The Link Singularity: Why SEO must be allowed to fail

Last week in The Link Singularity: Propensity I wrote about the increasing quality threshold that had to be reached before a link mattered in contrast to the decreasing chance of earning a link from a high quality site.

This week I’d like to address why SEOs must be allowed to fail. The risk of failure is one of the most import factors when it comes to determine whether the link is a good one or not.

In summary; any set of actions you can perform as an SEO that will create a link, without any real risk of failure, will create a link that Google is likely to want to discount.

Let’s dig in. In the very old days SEOs liked directory submissions. They worked as a process. Once you had that process in place you could rinse and repeat and be assured of links. Google initially accepted (and recommended) directories. Once the claim of editorial quality became a nonsense across the directory landscape Google had to step away from them.

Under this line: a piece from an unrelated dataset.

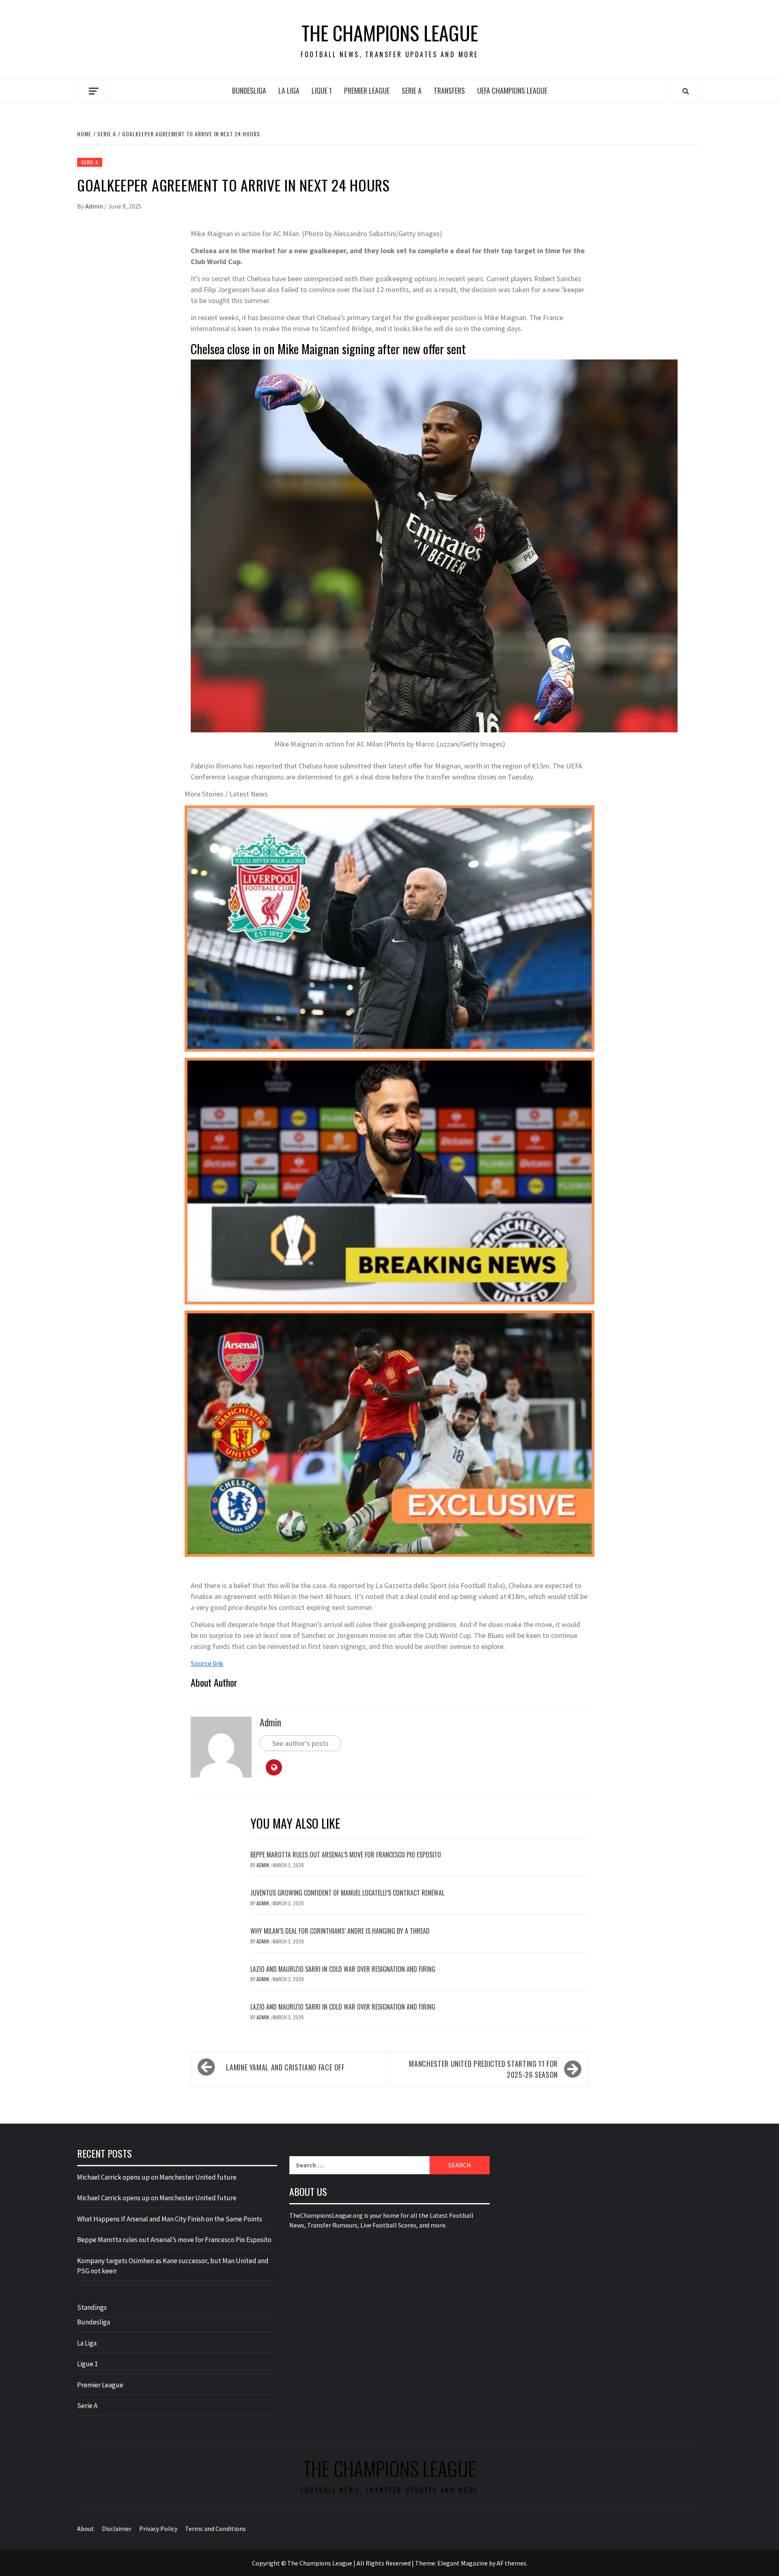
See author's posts (300, 1743)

The situation would have been different if a successful directory application had remained a rare thing. If directories had been harshly curated then directories would continue to have been counted as a quality signal. Instead we got directories with no chance of failure and therefore too many directories with no merit.

SEOs turned next to articles and article marketing. It was the same story. SEOs liked the approach because it could be turned into a process and once that process was shapely enough there was no risk of failure. As there was no risk of failure, no challenge in getting an article published, Google had to discount those links and warn against the tactic.

We see the same thing on guest posts; the battle again. Will guest posting become a process that, when followed, there is little risk of failure? If there was no editorial challenge, no risk of failure, then will the links produced by tactic be links Google wants to count tomorrow?

There are certainly two factions within guest posting. There are blogs that allow too many of the wrong type of guest posts. These are the blogs with less strict editorial decisions, more likely to appear in SEO process sheets and with a lower risk of failure. These are the blogs most likely to appear in disavow requests tomorrow. There are also the blogs in which guest posts are rare and earned. These are the blogs with very strict editorial decisions, that SEOs rightly assign a high risk of failure to when considering pitching a story too and these are the blogs which are most likely to be able to offer positive links tomorrow.

We see the same struggles emerging in content marketing. SEOs know that the right sort of content could attract links and other signals that matter. Some SEOs cannot win client sign off or dislike content marketing because the risk of failure is too great if links are your only goal. Despite your animated storyboard being very clever there is a chance that no one links to it. Some SEOs are looking to turn content marketing into a safer, process based, approach in which pretty much guarantees links. This is why I have a fear around the word “distribution”.

In contrast, links that have been earned from outside a “building process” are more likely to be links that carry their value up to the day of the The Link Singularity. Afterwards? That’s anyone’s guess.

Let’s go back to the animated storyboard example. You’ve got one on your site and you’ve pitched it to bloggers, editors and curators. This hasn’t been a distribution process and so if any of that audience to write about, share, link to (all signals) the storyboard then the timing, the phrases used and networks will be distinct and natural. If the buzz they generate grows then it’ll grow naturally and it’ll count.

If this collection of bloggers, editors and curators have kept themselves clean of pit traps like link selling, undisclosed advertorials and the rest then their publishing platforms will remain trusted.

Give me actionable insight again, damnit!

Two shifts are needed; one from SEOs and the other from clients.

On the SEO side we must accept that an insistence on clinging to safe, process based, link building is more risky than it is safe. We must reconfigure our approach to earning signals so that we will accept failure.

That said; SEOs can structure their work to allow for the risk of failure but minimise the risk of it. Our animated storyboard, for example, could we design one that might interest tech bloggers (how it was made), and travel bloggers (the story it tells) as well as local press (the mention of the cities).

The ability to engage with audiences is part of the evolution of SEO.

The second change comes from client side. SEO sits more on the earned media tier and less on the paid for media tier. It is scary but SEOs need permission to engage audiences and risk failure. Don’t ask for a processed approach to old school link building. Ask for a modern approach to earning links and other signals. Judge SEOs, whether they are agency or in-house, by their ability to manage risk rather than avoid it.